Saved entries
----------------------------------------

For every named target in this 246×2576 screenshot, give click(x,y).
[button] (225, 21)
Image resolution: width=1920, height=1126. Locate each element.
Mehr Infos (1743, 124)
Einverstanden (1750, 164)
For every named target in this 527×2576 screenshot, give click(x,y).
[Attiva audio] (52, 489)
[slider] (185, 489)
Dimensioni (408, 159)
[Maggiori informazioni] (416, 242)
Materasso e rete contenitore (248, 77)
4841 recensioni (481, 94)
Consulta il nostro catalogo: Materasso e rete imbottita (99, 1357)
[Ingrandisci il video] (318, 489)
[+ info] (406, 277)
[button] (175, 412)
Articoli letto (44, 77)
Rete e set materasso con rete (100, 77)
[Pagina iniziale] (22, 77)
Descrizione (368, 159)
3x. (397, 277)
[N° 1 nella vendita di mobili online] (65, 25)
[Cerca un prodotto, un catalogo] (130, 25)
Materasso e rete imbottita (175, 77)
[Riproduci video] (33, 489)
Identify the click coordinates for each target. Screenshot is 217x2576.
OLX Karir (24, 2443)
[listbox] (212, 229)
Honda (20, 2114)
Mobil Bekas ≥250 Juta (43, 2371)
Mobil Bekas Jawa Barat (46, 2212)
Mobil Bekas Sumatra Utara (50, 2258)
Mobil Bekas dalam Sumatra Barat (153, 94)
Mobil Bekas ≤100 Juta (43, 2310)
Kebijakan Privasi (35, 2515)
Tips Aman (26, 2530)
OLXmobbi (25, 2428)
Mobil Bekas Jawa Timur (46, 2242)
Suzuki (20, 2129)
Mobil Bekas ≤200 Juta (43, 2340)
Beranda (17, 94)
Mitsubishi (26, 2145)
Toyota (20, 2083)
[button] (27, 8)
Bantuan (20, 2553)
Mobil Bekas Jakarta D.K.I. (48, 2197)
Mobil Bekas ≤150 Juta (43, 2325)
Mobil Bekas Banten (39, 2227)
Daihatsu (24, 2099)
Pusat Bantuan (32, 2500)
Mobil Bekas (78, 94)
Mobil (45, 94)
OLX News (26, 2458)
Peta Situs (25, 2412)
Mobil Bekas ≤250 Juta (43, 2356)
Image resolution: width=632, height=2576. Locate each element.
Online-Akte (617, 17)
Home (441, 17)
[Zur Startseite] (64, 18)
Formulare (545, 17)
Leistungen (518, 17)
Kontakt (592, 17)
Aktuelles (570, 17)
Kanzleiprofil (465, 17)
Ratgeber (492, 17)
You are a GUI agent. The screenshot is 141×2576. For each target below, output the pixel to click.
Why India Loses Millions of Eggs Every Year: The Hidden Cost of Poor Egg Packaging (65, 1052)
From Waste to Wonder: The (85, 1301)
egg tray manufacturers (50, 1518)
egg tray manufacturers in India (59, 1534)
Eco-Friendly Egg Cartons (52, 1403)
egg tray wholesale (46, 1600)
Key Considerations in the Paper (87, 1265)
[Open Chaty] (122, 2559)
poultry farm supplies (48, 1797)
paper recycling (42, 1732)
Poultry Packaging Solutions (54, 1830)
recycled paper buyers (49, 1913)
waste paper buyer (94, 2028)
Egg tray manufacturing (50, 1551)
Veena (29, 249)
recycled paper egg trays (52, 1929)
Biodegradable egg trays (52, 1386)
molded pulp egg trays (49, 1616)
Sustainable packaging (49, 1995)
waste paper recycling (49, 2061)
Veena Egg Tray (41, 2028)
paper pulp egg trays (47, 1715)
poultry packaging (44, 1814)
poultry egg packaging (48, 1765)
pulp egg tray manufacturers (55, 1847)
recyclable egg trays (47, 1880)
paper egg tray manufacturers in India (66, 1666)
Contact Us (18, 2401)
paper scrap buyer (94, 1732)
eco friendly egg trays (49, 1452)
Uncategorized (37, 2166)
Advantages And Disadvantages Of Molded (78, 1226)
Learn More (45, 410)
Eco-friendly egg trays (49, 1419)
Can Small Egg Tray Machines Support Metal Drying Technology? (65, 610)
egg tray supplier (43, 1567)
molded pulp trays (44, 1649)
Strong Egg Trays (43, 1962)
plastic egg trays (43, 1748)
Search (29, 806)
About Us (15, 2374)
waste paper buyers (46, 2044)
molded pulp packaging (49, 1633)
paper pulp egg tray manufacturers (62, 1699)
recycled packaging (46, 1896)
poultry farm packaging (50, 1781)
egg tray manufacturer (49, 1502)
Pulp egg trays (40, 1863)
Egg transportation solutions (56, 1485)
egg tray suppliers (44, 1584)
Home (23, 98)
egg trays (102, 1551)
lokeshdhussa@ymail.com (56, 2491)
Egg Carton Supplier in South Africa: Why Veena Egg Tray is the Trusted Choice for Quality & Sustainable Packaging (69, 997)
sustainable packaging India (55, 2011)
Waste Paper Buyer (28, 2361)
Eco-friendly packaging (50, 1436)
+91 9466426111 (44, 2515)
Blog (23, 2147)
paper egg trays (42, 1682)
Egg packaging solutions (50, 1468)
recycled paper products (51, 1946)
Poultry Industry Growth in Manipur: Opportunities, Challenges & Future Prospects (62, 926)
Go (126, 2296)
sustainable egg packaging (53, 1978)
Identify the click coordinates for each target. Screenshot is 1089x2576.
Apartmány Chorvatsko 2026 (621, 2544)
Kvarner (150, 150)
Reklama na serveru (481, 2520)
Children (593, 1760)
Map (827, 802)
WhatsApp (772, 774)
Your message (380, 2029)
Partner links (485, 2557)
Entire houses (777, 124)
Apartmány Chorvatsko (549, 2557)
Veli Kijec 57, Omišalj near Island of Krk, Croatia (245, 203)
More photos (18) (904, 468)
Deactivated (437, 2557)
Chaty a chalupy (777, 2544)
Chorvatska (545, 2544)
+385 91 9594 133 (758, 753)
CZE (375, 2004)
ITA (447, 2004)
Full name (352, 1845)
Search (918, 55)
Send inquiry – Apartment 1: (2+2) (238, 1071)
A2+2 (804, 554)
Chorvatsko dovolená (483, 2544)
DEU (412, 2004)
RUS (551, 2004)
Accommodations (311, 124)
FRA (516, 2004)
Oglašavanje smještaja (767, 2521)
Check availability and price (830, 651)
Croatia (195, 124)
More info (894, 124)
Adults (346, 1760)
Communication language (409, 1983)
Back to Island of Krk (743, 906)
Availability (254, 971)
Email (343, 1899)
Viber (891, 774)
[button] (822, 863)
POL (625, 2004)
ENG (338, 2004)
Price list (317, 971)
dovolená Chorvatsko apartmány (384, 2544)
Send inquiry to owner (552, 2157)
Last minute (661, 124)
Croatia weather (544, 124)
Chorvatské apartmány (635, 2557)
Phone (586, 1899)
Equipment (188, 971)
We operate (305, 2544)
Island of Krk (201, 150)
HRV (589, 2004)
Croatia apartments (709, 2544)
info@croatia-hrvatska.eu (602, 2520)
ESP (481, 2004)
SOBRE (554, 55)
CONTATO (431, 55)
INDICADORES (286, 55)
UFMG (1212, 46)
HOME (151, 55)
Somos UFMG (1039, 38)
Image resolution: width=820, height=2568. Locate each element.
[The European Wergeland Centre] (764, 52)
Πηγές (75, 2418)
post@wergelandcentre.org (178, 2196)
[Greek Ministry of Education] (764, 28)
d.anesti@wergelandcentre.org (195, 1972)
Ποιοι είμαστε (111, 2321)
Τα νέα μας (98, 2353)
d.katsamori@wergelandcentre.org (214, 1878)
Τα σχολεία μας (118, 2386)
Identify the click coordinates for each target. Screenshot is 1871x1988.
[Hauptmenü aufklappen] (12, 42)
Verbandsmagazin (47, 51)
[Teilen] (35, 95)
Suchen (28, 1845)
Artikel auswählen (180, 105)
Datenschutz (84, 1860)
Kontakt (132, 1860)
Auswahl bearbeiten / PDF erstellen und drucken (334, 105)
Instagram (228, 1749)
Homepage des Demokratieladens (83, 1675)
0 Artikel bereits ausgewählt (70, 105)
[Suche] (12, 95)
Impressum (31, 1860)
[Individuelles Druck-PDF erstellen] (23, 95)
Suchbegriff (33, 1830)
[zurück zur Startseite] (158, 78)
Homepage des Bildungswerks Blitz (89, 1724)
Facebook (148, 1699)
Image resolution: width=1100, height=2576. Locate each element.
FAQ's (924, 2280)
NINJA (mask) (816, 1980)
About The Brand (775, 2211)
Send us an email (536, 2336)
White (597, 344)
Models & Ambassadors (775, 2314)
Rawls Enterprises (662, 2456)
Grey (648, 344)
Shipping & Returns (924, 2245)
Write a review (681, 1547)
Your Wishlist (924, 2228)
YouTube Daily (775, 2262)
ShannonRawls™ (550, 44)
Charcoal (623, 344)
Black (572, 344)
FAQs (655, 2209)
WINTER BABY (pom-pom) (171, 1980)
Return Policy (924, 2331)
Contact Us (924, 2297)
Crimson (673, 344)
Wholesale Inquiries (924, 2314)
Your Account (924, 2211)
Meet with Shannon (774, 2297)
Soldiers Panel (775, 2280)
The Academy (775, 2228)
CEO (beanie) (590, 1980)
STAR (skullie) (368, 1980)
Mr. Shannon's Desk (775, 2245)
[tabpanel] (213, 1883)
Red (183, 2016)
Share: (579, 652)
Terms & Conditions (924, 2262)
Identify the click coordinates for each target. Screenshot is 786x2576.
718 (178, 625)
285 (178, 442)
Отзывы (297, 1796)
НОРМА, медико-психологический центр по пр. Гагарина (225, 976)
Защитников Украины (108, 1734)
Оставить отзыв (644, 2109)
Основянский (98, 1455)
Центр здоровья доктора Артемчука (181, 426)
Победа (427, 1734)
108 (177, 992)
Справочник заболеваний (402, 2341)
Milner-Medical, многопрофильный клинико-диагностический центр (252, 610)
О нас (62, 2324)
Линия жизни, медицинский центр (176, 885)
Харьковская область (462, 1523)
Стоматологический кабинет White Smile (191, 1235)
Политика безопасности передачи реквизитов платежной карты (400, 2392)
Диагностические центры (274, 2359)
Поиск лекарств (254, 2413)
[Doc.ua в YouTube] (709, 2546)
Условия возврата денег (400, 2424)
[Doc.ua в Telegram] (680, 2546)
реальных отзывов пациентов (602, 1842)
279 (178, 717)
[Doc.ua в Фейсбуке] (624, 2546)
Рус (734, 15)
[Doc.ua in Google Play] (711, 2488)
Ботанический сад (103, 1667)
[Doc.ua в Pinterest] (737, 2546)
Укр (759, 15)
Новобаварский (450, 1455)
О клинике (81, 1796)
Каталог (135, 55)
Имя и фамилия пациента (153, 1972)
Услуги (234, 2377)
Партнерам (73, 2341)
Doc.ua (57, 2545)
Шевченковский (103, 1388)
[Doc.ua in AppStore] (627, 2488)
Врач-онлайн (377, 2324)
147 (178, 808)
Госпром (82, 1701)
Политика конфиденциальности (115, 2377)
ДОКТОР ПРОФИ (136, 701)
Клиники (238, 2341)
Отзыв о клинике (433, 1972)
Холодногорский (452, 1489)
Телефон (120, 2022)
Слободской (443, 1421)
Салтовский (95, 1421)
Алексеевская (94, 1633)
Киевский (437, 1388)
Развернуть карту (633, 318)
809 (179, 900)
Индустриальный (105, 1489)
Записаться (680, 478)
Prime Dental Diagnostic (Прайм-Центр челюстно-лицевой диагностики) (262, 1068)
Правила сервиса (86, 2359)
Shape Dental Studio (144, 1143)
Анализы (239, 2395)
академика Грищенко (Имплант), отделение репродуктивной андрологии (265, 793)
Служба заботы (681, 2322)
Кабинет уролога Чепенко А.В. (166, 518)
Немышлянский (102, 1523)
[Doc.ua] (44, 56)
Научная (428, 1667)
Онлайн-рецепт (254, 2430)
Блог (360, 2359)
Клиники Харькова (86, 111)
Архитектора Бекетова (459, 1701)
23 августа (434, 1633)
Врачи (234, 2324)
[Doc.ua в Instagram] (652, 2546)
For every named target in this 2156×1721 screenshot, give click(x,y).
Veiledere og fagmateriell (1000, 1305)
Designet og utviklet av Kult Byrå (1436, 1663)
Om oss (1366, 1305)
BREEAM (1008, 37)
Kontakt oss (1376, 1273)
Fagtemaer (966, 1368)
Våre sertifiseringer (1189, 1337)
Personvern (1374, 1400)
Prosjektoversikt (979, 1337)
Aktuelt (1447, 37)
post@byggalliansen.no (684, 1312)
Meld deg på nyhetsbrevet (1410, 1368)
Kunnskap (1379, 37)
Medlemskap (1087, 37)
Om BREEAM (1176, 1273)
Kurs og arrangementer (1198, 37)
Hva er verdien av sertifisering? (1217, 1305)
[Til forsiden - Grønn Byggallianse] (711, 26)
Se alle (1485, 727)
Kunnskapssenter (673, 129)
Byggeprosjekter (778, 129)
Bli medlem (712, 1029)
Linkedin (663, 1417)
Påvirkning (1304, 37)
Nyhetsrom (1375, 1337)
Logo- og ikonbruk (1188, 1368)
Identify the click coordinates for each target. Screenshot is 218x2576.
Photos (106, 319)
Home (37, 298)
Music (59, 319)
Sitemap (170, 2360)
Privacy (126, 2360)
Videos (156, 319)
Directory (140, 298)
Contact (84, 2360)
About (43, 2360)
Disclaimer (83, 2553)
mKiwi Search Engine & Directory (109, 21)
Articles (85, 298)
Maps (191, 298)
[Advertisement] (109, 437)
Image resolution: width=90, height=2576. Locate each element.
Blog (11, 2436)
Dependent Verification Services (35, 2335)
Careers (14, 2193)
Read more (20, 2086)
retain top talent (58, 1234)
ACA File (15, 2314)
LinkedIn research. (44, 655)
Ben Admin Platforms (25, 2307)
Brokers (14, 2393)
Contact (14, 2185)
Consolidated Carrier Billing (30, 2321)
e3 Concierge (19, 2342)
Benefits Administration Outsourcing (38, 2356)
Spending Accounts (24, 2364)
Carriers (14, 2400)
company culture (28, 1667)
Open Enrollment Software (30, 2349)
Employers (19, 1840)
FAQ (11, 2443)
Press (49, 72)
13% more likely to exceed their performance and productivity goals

----------------------------------------

Your answer should consist solely of the lines above from the line with "Отзывы (297, 1796)" to the line with "Ботанический сад (103, 1667)", both included, reproduced exactly.

Отзывы (297, 1796)
НОРМА, медико-психологический центр по пр. Гагарина (225, 976)
Защитников Украины (108, 1734)
Оставить отзыв (644, 2109)
Основянский (98, 1455)
Центр здоровья доктора Артемчука (181, 426)
Победа (427, 1734)
108 (177, 992)
Справочник заболеваний (402, 2341)
Milner-Medical, многопрофильный клинико-диагностический центр (252, 610)
О нас (62, 2324)
Линия жизни, медицинский центр (176, 885)
Харьковская область (462, 1523)
Стоматологический кабинет White Smile (191, 1235)
Политика безопасности передачи реквизитов платежной карты (400, 2392)
Диагностические центры (274, 2359)
Поиск лекарств (254, 2413)
[Doc.ua в YouTube] (709, 2546)
Условия возврата денег (400, 2424)
[Doc.ua в Telegram] (680, 2546)
реальных отзывов пациентов (602, 1842)
279 (178, 717)
[Doc.ua в Фейсбуке] (624, 2546)
Рус (734, 15)
[Doc.ua in Google Play] (711, 2488)
Ботанический сад (103, 1667)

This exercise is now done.